Já entrei e saí de um número razoável desses sítios de relacionamentos: Orkut, Facebook, Sonico, Myspace, Plaxo, RadiusIM, Toluna, e outros cujos nomes nem me lembro mais. Conheço uma pancada de gente que também vira e mexe desaparece desses lugares, e abandona as tais comunidades. Ou simplesmente, como é o mais comum, nunca mais dá sinal de vida.

Acredito que na maior parte das vezes, porque não existe mesmo nada mais desagradável do que relacionar-se em “panelas”, nas quais poucas coisas são tornadas privadas. Ou melhor, onde quase tudo pode ser atirado na privada sanitária. A utilidade continua a ser daquelas pessoas que querem dizer coisas importantes como: fui a tal lugar comer sanduíche de atum, vim de um restaurante japonês em Paris. Ou seja, esses sítios são perfeitos para os exibicionistas de plantão, que ainda acreditam que encontram platéia para esse tipo de comentários, além da público de potenciais seqüestradores.

Quanto ao twitter, tão decantado em odes de louvor por jornalistas e politiqueiros, os vexames demonstrados já foram suficientes para retirar dessa geringonça a maior parte da credibilidade.

Não estou aqui a fazer a apologia das cartas manuscritas. Mas quem abre mão de uma encomenda postal? Ou quem vai deixar de lado um telefone (fixo ou celular) para uma mensagem urgente ou para um bate-papo com uma pessoa específica?

Ninguém chegou nesse nível de impessoalidade que os “pesquisadores” supõem que estaremos a viver nos próximos dez anos para abandonar o correio eletrônico. Teremos, ao contrário, meios mais eficientes de controlar as mensagens indesejáveis (evitando provedores como o Terra, por exemplo), que ainda é um dos pontos mais fracos do sistema.

Mas mesmo em casa recebemos cartas indesejáveis, como os cartões de natal enviados por políticos sem qualquer caráter, que usam as gráficas do poder legislativo e as respectivas verbas de representação para desperdiçar o dinheiro público. Com os i/2, é mais barato.

Censura sobre o Irã

Falam tanto sobre a censura no Irã, mas aqui no Brasil também estamos sob censura sobre o Irã.

Explico: de repente, em vários jornais desapareceram as antigas notícias, do início do mês, que davam as previsões de vitória de Ahmadinejad nas eleições de 12 de junho. Como parte da campanha via twitters e mensagens de celulares, orquestrada a partir dos Estados Unidos e da Grã Bretanha, os jornais de boa parte do mundo apagaram as antigas notícias que divulgavam que o ganhador tinha a perspectiva de… ganhar as eleições. Sem falar em fraudes (que certamente auxiliaram na estrondosa vitória, mas que de toda forma teria ocorrido).

Curioso, bem curioso.

Depois falam mal da censura NO Irã. E a censura no mundo ocidental?

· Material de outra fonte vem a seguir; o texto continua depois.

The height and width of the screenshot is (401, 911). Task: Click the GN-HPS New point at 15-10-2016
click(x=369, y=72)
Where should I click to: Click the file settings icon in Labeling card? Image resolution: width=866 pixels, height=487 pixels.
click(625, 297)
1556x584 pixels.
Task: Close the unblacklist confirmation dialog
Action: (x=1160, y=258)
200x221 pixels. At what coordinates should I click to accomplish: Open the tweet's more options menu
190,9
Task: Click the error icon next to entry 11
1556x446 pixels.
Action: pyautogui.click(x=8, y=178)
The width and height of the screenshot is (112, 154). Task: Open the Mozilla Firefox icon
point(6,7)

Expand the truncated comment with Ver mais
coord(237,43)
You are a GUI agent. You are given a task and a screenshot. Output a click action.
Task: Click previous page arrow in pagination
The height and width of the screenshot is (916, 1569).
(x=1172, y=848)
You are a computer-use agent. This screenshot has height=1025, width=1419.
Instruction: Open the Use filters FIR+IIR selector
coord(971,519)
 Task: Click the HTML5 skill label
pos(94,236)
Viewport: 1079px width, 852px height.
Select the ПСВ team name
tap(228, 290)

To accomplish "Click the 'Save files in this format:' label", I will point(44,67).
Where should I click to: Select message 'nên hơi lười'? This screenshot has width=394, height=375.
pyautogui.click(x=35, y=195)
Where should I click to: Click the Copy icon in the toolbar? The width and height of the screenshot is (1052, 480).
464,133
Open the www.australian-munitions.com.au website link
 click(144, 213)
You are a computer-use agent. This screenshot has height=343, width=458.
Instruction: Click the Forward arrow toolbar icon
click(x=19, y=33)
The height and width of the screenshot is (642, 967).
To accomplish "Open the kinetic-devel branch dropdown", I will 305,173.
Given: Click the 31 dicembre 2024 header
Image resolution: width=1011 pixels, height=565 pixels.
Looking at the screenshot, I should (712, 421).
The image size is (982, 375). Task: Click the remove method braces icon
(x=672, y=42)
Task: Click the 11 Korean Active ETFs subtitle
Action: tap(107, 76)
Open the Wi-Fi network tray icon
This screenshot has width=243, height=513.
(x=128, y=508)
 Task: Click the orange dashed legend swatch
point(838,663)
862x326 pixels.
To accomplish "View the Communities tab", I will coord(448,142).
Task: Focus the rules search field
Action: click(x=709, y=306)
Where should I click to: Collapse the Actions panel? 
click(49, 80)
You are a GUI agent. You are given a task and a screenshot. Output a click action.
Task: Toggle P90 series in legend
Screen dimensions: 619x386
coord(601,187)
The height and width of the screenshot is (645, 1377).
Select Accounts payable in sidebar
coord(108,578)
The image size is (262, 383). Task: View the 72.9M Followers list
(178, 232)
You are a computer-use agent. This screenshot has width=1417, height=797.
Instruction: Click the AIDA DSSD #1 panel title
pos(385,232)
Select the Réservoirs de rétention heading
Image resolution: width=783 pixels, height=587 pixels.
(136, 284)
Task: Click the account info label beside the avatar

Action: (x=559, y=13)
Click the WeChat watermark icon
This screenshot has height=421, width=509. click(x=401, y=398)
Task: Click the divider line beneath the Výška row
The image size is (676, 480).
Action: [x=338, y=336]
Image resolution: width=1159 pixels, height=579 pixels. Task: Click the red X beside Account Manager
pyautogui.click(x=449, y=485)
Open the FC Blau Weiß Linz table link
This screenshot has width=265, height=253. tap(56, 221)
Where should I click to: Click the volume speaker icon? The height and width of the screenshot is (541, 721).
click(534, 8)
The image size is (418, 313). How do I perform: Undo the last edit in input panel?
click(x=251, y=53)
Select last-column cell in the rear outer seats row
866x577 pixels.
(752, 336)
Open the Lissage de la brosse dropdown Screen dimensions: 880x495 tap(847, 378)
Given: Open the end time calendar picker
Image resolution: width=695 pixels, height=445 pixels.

Ou seja, tal como em 1984, o Ministério da Verdade quer reescrever a história da semana passada, com uma enxurrada de noticiários que tenta fazer a lavagem cerebral nos leitores e telespectadores.

De repente, o ex-primeiro-ministro Mussavi virou oposicionista e não se menciona mais que, um dia, ele também foi ungido pelos Guardiães da Revolução e pelos aiatolás.

Que mundo de mentiras e de cinismos.